Written task |
Rewrite the part of the listing that starts at the line containing "Given: Expand the Default data center node" and runs through the end of the listing, with "data center" renamed to "datacenter" and nothing else altered. Leave out the pictures.

——————————

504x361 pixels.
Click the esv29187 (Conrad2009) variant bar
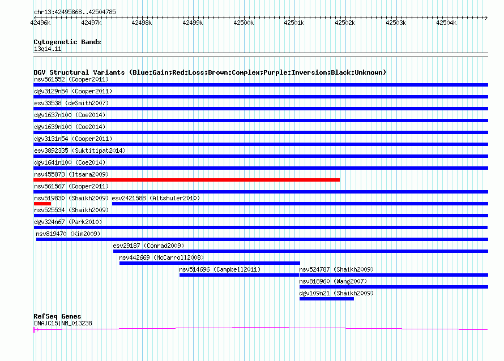coord(301,251)
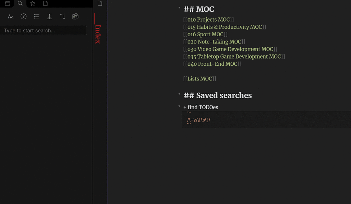Collapse the find TODOes entry
This screenshot has height=204, width=351.
click(179, 106)
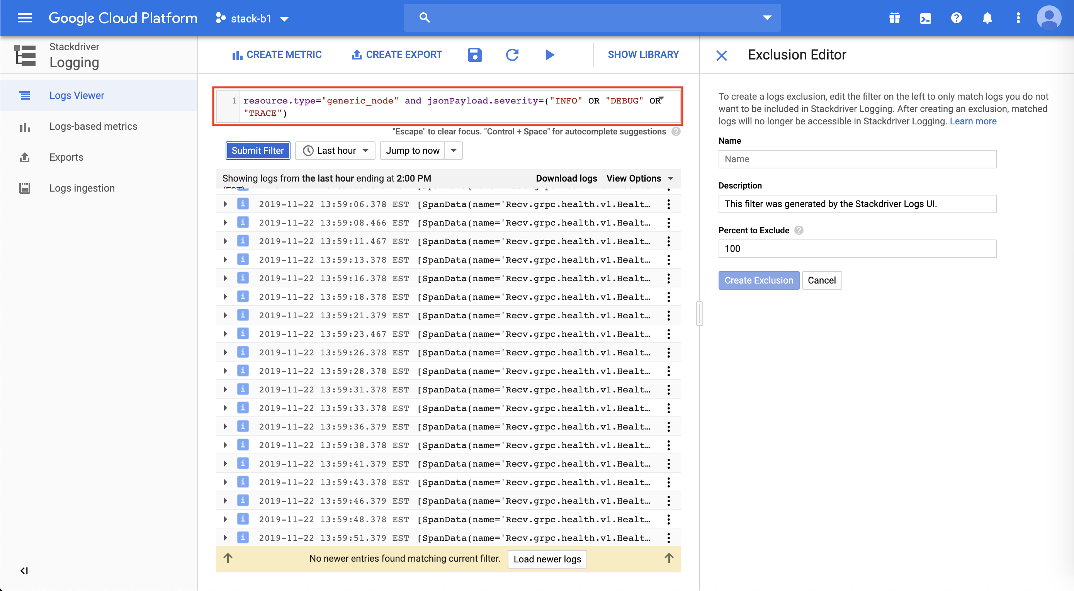The height and width of the screenshot is (591, 1074).
Task: Click the notifications bell icon
Action: click(x=987, y=18)
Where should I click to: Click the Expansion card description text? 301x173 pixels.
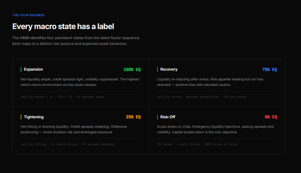pyautogui.click(x=80, y=82)
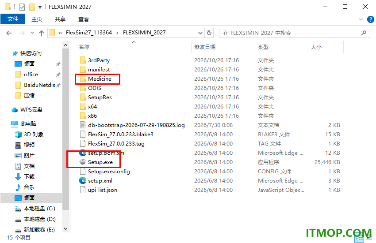Open the Medicine folder
376x243 pixels.
(100, 79)
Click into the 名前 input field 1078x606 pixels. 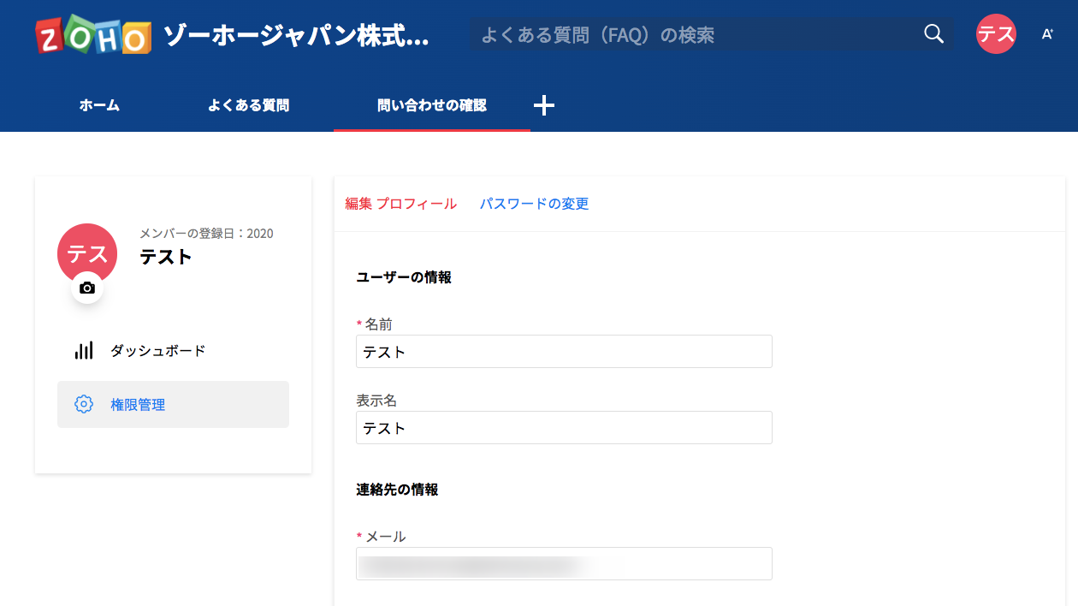point(564,352)
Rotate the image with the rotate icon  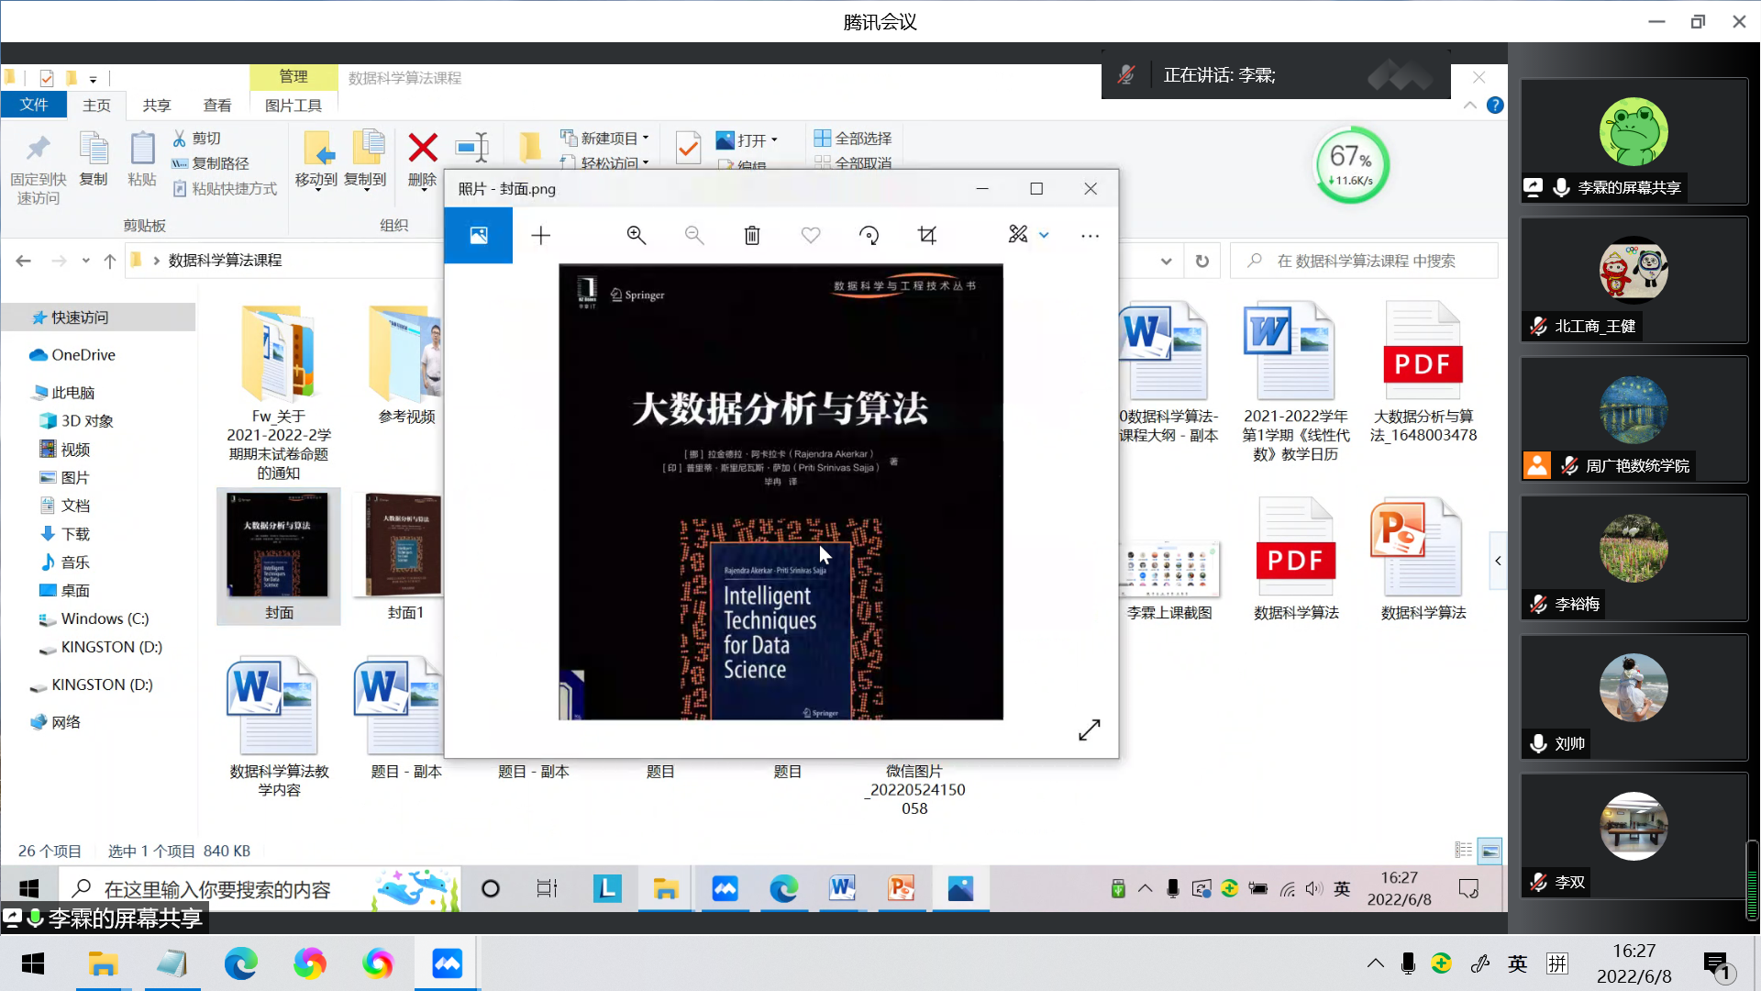click(x=869, y=236)
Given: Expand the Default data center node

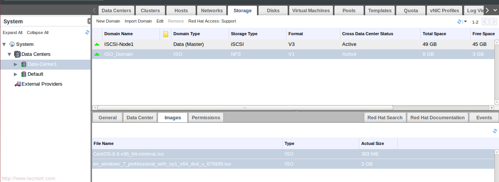Looking at the screenshot, I should [x=16, y=74].
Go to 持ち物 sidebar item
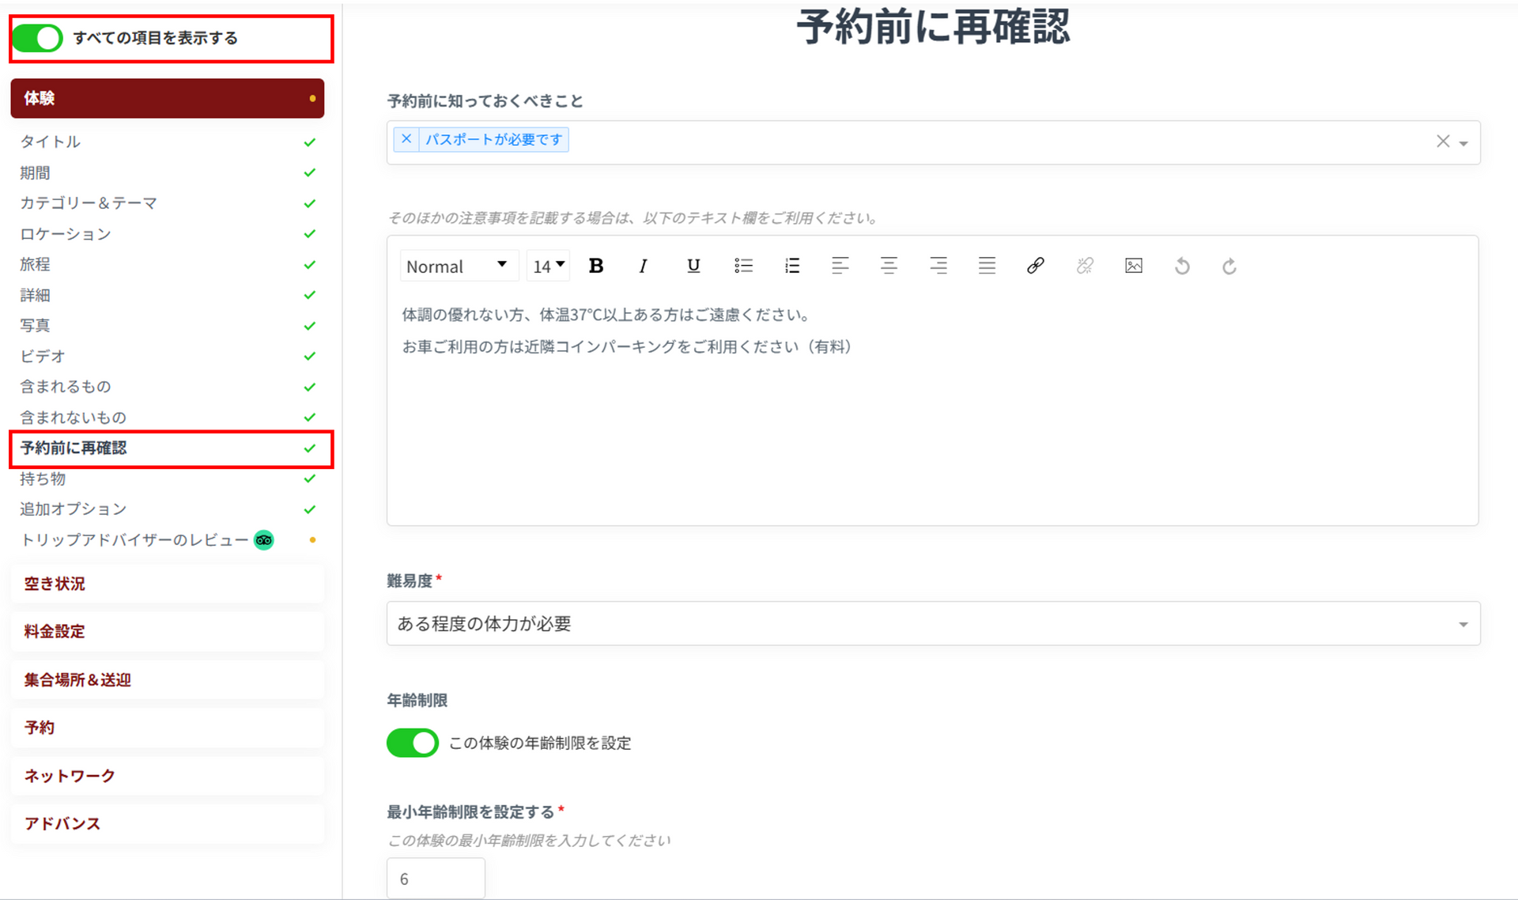This screenshot has height=900, width=1518. 43,478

——————————

Exercise answer |
Given: Expand the Default datacenter node

Looking at the screenshot, I should [x=16, y=74].
Go to 持ち物 sidebar item
This screenshot has height=900, width=1518. 43,478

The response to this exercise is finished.